Work to be completed
Print nothing except the lines of the listing below from the line with "Instruction: Focus the" to the line with "868x387 pixels.", each exactly as written, both ends included.
━━━━━ Data excerpts ━━━━━
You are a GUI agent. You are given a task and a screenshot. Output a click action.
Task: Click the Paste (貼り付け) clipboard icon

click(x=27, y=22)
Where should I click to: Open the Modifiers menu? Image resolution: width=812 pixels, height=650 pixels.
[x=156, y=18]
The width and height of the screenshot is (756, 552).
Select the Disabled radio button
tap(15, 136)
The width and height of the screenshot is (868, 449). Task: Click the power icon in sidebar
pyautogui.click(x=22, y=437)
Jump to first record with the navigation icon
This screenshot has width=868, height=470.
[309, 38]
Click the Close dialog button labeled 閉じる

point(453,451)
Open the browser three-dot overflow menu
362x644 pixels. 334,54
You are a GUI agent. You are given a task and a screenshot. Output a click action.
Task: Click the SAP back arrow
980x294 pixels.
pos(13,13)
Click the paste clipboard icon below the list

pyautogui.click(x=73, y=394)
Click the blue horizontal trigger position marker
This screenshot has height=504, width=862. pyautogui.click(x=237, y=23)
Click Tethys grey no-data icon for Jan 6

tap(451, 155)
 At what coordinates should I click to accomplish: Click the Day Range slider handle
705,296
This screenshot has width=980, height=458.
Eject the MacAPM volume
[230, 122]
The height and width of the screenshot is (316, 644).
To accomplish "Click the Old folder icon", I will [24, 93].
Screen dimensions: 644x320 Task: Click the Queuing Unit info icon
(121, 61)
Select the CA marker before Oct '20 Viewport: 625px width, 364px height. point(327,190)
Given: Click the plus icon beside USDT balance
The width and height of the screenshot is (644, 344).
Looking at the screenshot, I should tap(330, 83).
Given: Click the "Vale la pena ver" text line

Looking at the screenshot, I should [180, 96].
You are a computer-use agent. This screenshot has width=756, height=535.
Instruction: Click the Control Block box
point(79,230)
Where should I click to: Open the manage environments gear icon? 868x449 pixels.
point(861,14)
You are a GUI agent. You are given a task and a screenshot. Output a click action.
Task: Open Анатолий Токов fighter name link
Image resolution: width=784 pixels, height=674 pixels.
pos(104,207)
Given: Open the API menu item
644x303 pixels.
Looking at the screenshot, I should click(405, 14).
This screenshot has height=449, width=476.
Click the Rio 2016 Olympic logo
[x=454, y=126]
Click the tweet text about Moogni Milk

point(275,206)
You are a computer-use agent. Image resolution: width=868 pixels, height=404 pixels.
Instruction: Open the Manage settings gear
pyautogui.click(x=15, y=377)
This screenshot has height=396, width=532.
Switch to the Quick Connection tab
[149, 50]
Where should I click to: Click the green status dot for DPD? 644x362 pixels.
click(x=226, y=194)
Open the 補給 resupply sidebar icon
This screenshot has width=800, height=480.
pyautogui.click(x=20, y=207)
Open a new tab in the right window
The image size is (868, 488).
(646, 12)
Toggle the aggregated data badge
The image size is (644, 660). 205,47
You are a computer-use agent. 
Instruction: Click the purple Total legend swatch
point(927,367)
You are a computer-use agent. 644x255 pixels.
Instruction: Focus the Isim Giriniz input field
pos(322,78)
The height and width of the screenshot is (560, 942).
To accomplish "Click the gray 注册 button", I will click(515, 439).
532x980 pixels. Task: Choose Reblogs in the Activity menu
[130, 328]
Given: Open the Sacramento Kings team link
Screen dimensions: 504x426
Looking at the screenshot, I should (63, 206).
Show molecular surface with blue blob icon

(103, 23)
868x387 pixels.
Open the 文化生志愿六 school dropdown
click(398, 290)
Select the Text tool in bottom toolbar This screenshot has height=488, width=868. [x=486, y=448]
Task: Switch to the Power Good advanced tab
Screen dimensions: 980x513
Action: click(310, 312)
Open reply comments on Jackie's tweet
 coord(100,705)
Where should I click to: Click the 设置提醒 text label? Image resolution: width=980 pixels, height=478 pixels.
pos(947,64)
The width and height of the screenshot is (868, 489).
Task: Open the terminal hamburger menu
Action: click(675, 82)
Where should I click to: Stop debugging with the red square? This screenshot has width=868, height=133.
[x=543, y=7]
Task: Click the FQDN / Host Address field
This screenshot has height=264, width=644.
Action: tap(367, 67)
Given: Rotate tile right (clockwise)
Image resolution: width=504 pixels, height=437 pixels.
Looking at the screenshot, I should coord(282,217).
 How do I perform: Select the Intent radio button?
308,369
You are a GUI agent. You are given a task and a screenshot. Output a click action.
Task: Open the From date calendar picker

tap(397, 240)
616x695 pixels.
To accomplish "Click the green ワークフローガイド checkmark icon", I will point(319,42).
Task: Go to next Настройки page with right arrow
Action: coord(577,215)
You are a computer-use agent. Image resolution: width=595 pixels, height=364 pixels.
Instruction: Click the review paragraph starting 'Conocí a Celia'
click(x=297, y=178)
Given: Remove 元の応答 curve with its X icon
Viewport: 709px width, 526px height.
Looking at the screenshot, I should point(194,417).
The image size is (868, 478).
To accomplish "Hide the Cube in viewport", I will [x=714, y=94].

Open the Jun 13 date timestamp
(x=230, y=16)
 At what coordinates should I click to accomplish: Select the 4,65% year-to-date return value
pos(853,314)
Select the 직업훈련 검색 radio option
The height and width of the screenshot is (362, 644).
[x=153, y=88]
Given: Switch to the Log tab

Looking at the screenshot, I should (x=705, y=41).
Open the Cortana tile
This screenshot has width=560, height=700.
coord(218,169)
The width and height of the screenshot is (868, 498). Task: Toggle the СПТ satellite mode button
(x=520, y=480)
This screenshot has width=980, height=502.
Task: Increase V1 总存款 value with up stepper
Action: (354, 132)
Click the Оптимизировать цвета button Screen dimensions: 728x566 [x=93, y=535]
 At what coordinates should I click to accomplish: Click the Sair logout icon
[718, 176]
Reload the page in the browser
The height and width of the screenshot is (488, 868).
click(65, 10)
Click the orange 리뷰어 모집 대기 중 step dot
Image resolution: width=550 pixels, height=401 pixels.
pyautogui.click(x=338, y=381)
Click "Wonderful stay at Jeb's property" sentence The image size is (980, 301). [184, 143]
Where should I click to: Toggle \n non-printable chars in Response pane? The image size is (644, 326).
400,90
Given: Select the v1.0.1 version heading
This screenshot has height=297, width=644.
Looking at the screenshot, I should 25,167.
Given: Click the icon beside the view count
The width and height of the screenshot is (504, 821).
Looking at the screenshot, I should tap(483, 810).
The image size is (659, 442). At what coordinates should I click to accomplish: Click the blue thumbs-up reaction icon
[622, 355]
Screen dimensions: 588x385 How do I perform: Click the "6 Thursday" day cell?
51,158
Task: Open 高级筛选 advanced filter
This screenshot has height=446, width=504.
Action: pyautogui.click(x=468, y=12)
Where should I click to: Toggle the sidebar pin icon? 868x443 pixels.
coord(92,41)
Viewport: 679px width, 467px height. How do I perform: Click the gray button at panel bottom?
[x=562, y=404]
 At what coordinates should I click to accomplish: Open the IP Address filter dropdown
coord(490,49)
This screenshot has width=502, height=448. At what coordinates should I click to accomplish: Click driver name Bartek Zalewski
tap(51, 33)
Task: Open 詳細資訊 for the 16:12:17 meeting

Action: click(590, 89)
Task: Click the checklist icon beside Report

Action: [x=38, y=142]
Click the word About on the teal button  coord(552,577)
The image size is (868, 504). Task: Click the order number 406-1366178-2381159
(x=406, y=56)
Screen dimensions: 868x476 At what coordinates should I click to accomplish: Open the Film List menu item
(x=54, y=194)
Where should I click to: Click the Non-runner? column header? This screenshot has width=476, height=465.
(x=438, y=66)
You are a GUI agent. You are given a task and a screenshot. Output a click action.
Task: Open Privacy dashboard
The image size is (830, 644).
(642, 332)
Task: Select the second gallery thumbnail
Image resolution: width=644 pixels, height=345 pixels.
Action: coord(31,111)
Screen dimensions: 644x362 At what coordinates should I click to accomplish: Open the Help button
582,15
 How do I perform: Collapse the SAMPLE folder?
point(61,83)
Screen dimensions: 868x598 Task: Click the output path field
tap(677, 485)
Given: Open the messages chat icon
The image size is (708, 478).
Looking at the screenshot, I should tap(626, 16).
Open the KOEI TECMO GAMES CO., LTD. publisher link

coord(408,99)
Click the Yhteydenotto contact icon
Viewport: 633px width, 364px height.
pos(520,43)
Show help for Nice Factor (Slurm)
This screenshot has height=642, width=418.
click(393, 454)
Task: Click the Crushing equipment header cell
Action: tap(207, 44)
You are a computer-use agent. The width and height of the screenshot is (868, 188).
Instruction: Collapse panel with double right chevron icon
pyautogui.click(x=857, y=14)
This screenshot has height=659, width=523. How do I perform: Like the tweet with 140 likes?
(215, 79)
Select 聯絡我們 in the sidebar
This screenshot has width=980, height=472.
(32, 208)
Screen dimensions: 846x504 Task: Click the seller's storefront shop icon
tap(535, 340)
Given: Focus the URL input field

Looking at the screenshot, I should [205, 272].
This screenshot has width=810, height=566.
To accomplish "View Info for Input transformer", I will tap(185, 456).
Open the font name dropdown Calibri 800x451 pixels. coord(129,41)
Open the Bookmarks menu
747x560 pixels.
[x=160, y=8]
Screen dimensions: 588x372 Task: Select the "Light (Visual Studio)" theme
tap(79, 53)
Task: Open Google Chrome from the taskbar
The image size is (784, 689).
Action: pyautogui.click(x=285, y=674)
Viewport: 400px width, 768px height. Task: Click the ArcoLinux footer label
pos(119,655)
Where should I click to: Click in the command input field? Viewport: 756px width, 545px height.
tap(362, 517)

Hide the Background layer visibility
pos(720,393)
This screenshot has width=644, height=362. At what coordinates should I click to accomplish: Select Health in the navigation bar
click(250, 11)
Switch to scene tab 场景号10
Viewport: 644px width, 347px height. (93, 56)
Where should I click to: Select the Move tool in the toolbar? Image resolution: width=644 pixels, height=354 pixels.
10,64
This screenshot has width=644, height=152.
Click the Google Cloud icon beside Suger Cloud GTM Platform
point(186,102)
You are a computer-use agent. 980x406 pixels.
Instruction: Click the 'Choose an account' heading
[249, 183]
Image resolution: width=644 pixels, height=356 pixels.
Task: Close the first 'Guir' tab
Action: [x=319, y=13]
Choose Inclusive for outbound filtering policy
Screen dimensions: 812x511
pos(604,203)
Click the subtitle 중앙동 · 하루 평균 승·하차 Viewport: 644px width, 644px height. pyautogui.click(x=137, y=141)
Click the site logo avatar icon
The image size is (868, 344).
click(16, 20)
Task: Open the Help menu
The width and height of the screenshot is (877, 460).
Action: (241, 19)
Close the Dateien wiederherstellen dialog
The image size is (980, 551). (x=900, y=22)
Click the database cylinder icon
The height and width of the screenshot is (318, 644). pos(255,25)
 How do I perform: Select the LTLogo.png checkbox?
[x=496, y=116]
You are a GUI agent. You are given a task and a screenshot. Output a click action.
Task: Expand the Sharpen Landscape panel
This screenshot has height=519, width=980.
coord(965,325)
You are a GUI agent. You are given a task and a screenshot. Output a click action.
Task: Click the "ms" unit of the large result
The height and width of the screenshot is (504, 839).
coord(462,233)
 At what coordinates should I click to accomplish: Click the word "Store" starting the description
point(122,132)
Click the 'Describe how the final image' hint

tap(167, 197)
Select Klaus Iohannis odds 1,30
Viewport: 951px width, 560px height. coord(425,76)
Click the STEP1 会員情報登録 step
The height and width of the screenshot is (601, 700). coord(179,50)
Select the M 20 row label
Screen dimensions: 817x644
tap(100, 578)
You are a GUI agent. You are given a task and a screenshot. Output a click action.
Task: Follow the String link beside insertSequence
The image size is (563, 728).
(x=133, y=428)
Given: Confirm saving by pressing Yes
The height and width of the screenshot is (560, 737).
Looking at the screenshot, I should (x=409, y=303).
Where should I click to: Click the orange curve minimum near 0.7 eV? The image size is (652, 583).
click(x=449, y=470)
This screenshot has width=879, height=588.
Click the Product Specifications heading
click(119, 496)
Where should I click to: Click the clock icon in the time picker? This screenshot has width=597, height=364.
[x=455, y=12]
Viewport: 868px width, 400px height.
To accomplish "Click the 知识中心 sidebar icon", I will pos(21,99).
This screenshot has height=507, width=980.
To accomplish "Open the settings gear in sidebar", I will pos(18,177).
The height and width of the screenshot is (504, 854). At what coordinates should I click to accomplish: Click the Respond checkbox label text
━━━━━
Exercise solution
Instruction: Focus the Isim Giriniz input field
pos(322,78)
The height and width of the screenshot is (560, 942).
To accomplish "Click the gray 注册 button", I will click(515, 439).
532x980 pixels. Task: Choose Reblogs in the Activity menu
[130, 328]
Given: Open the Sacramento Kings team link
Screen dimensions: 504x426
Looking at the screenshot, I should (63, 206).
Show molecular surface with blue blob icon

(103, 23)
868x387 pixels.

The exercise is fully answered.